SOURCE TEXT
┄┄┄┄┄┄
The positive side, for those who survive, of the chronic high stress is that most missionaries do adapt over time, becoming more resilient and enlarging their repertoire of coping skills and attitudes.  Even with such high stress scores, we don’t find 90% of cross-cultural workers in the hospital.  People stretch and grow.  However, it is also just as likely that many drop out (see table two) because they don’t receive sufficient support in developing more coping skills and strategies.  They may become either ill or discouraged with the chronic high stress life style and give up in the face of insufficient support or guided recovery.

 

We can apply this crucial knowledge about chronic high stress in several ways.  It is essential to support mission workers more consistently, particularly at the predictable high points of stress, such as the first five years, and again at the mid-life peak.   It is also crucial to take into account the spiritual, emotional and physical impact of a chronic high stress life style.  As the world of missions increasingly focuses on more hostile environments (such as those in Muslim settings) and more isolated allocations, we must consider the stressful effects of isolation, loneliness, and inadequate social and spiritual support.  We must make every effort to provide sufficient peer support, as well as loving and caring oversight.  Otherwise, we are sending people into spiritual war zones unequipped and unsupplied with what they need to become productive and remain healthy.

 

                                    A Look At Dean Ornish’s Work

 

Dr. Dean Ornish has pioneered research on heart health, specifically about diet, and how emotional health, attitudes and communication either help to restore the heart after an attack, or how they hasten the death of the patient.  In this current book he expands on what he has previously reported.  He relates the incredible discoveries, literally rolling in from multiple sources, that show the power of love and intimacy in survival and longevity.  Immediate death and immediate recovery are directly influenced by the emotional states of ill patients.
┄┄┄┄┄┄
SUPPLIED ENTRIES
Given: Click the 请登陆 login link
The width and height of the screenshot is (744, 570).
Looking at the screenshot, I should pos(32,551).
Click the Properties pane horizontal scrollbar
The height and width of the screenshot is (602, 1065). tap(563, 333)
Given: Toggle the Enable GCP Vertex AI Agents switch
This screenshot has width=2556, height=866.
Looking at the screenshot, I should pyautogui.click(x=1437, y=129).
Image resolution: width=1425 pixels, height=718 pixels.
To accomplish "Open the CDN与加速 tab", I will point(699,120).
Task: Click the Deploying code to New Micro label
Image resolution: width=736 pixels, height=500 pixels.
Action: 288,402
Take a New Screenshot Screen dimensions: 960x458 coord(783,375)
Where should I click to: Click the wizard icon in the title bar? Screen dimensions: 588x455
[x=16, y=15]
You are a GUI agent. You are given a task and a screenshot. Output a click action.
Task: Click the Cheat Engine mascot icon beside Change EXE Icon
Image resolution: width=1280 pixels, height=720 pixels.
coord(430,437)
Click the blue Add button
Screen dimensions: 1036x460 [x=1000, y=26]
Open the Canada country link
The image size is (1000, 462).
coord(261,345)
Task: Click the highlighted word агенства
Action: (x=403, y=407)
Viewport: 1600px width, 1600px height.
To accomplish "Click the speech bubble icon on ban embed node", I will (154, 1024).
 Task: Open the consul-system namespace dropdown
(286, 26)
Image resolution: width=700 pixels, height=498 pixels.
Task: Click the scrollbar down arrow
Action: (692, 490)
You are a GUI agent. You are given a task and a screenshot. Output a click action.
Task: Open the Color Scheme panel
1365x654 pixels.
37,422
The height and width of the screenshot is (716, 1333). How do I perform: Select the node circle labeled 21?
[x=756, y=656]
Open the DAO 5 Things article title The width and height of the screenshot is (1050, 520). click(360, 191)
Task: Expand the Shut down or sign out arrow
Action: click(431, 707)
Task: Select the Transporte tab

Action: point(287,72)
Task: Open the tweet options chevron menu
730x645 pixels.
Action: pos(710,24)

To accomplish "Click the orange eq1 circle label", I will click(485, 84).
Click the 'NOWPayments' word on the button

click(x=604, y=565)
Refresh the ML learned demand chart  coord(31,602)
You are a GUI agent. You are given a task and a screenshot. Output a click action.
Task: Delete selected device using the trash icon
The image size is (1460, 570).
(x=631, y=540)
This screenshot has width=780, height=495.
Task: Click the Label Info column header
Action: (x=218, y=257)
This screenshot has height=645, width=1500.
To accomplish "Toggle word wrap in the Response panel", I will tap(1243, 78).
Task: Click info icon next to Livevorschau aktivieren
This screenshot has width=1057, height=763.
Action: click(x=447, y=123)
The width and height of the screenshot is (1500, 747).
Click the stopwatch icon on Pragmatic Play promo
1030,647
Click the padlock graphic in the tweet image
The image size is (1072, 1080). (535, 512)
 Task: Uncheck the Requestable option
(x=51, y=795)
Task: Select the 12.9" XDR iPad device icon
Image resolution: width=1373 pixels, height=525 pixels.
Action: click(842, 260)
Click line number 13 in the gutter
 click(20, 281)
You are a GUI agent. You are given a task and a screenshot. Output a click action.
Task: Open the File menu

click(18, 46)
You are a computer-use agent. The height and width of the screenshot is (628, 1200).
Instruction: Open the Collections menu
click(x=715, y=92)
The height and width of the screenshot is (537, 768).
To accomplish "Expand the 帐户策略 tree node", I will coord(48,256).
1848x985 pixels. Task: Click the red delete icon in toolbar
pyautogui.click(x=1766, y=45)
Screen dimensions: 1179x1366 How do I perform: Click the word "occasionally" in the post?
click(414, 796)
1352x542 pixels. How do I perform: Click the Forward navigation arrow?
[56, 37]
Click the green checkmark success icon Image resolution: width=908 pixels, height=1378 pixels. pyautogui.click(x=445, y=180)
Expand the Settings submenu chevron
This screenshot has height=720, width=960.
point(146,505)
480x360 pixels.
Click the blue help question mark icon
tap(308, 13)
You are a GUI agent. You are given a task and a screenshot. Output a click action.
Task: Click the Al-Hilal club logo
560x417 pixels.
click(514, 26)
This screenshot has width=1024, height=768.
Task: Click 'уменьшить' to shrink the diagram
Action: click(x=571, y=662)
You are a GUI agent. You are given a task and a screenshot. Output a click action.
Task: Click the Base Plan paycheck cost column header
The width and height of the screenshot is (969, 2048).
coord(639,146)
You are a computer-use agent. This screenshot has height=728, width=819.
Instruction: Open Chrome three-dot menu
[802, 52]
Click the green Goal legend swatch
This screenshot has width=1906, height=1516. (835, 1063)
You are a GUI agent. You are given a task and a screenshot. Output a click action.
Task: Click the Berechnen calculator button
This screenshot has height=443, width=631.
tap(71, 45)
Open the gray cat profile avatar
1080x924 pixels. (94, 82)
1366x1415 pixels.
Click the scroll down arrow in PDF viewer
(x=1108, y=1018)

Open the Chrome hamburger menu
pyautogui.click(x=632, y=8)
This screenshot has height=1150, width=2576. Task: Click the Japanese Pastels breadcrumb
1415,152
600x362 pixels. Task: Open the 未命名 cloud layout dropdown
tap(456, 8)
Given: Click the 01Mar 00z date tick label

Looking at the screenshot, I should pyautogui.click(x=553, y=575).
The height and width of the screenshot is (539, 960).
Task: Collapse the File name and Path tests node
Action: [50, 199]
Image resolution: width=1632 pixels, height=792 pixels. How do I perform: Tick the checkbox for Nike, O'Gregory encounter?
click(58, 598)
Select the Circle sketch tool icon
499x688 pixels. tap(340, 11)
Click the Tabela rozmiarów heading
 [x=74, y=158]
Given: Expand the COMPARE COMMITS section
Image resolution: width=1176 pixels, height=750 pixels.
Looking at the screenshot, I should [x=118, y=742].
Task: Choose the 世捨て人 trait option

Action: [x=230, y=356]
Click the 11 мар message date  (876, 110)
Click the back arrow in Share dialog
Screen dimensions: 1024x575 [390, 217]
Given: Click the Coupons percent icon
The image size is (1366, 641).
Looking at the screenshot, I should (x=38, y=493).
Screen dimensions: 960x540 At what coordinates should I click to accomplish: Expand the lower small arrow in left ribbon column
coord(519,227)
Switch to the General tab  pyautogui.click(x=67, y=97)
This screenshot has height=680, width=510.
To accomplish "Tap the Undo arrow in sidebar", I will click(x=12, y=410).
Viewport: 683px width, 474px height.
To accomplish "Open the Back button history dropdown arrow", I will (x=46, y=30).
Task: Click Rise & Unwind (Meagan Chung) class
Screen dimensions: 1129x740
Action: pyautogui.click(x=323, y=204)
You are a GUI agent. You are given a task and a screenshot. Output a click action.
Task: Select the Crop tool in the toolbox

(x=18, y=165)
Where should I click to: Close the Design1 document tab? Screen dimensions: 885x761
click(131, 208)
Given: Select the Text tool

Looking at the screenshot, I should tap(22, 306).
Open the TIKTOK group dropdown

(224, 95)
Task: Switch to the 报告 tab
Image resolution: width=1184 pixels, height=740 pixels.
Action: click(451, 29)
┄┄┄┄┄┄
EXERCISE TASKS
• 1. According to the text on missionary stress, why should peer support and caring oversight be provided to mission workers?
• 2. From the text on missionary stress, copy the words from "Dr. Dean Ornish" to "of ill patients.".

TASK RESPONSES
• 1. Without that support, mission workers would be sent into spiritual war zones unequipped and unsupplied with what they need to become productive and remain healthy.

• 2.
Dr. Dean Ornish has pioneered research on heart health, specifically about diet, and how emotional health, attitudes and communication either help to restore the heart after an attack, or how they hasten the death of the patient.  In this current book he expands on what he has previously reported.  He relates the incredible discoveries, literally rolling in from multiple sources, that show the power of love and intimacy in survival and longevity.  Immediate death and immediate recovery are directly influenced by the emotional states of ill patients.